The field is dominated by icons and classics: the Wassily Chair, the Wegner Cigar Chair, the Eames Lounger. It’s rare to find a truly handsome new design that pays homage to Charles and Ray Eames, Le Corbusier, Arne Jacobsen et al., without infringing on copyright or just plain missing the mark. It’s rarer still to find it in a chair that’s made in the U.S.A. and has a seductive origin story all its own.
Rare, but not impossible.
The Fahmida Chair is a pristine example of timeless design as practiced in the last two years. It’s a product by Thos. Moser, one of the great American wood shops to emerge in the last century. Based in Auburn, Maine, Thos. Moser made its name in cabinets, and has also been cranking out handmade furniture since 1972. The company privileges craftsmanship above all else, producing limited quantities of classic styles ranging from Shaker to Mid-Century — all of them with a definitive patina of classic, minimalist Americana. The place is like the Old Yankee Workshop, times a thousand.

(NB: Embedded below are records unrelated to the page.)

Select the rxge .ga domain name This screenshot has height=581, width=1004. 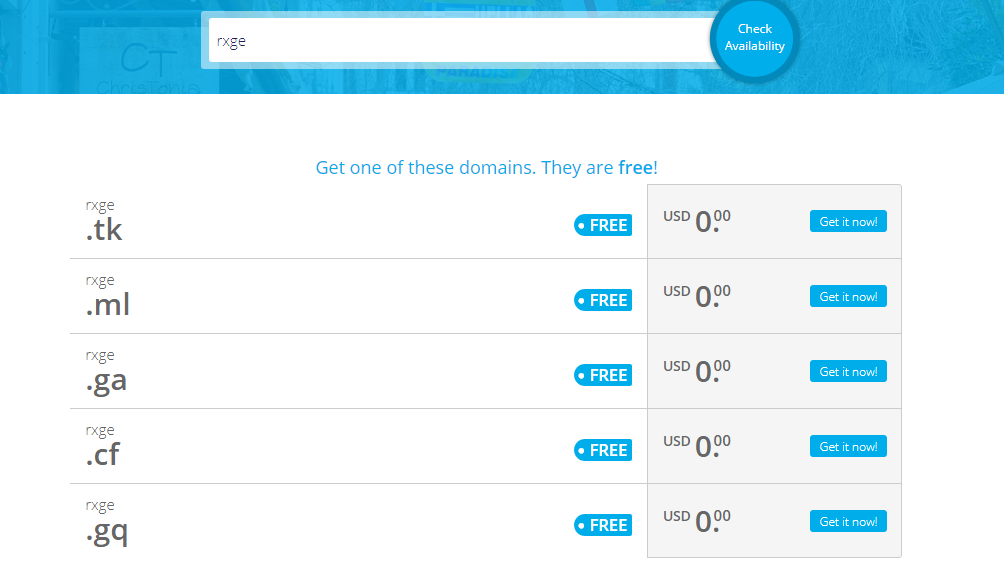pos(106,373)
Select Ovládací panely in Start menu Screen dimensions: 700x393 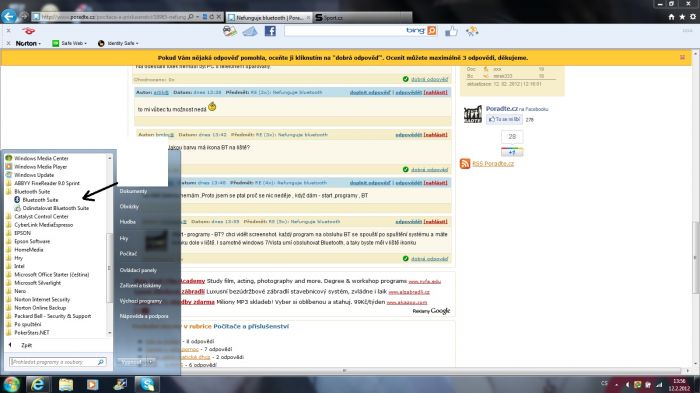(x=138, y=270)
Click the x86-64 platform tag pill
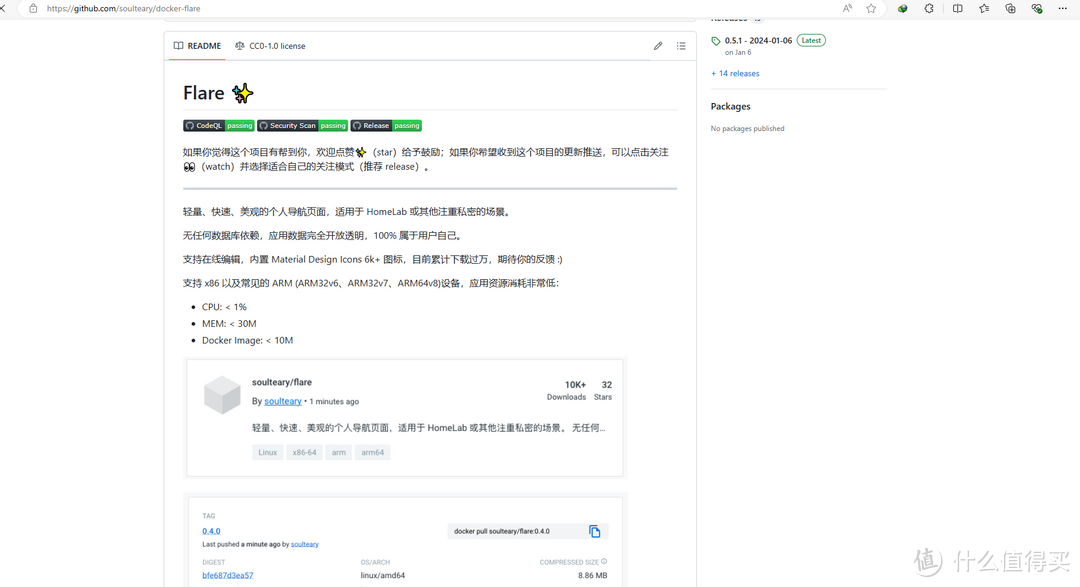The image size is (1080, 587). click(x=303, y=452)
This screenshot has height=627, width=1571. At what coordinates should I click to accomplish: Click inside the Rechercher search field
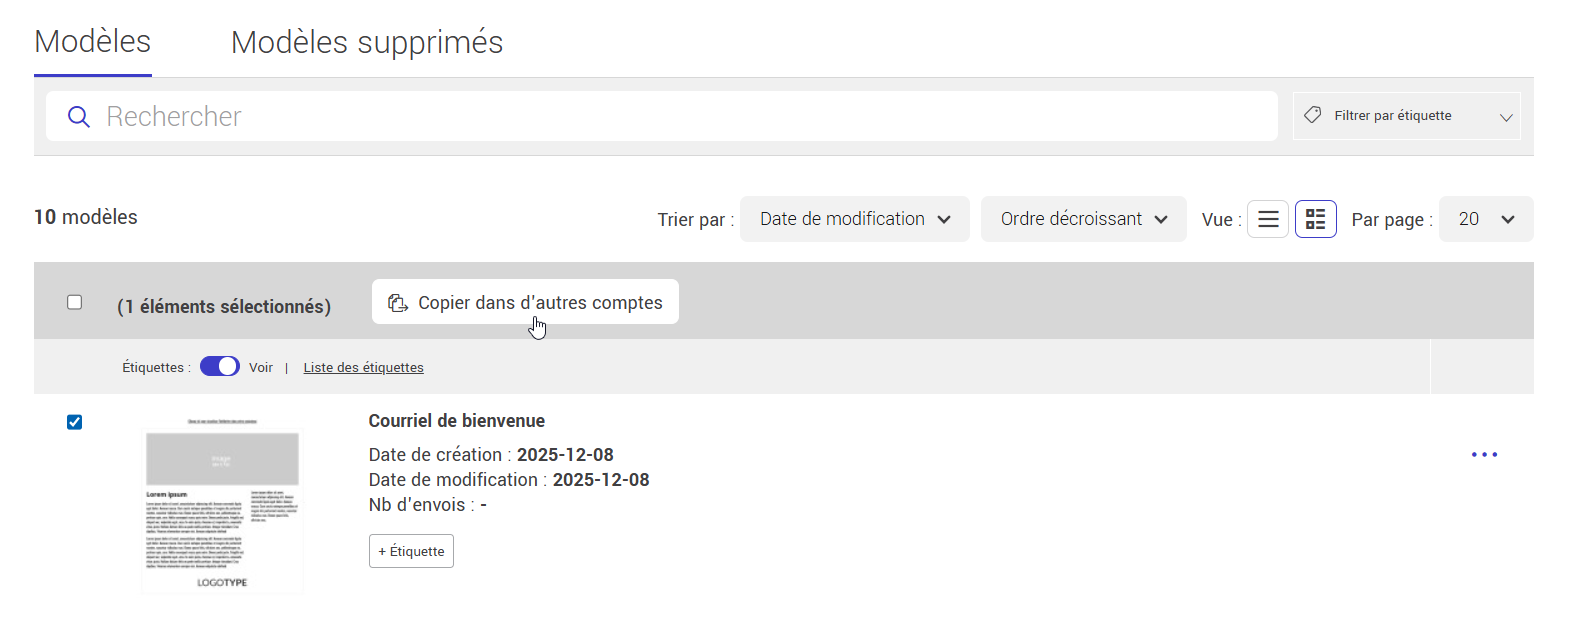pos(400,116)
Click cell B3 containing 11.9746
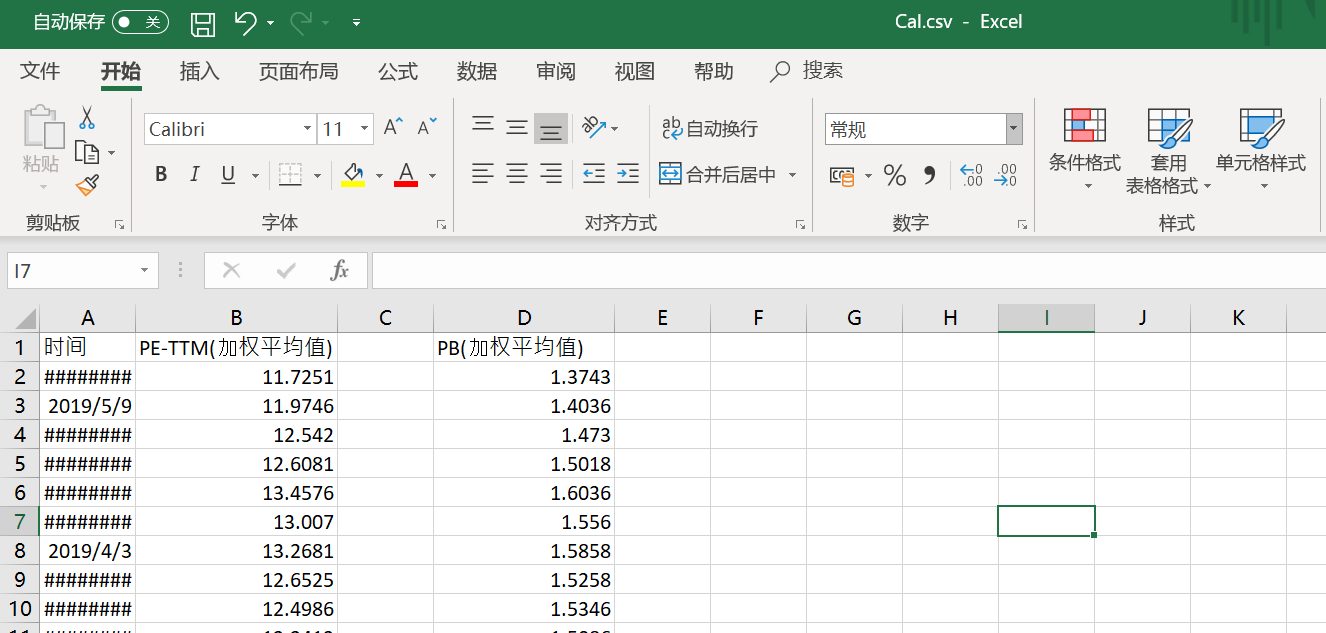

The Fahmida Chair is a radical departure for the relatively conservative brand — not because of the design itself, but because of who designed it. The Fahmida Chair isn’t a tried-and-true piece of American design. It’s named, aptly, after its designer, Fahmida Lam, a recent Parsons grad who won a coveted residency at the company. The chair is based on her designs, which she worked on with Adam Rogers, Thos. Moser’s director of design and product development, and Warren Shaw, their master craftsman.
The Fahmida Chair is a pristine example of timeless design as practiced in the last two years.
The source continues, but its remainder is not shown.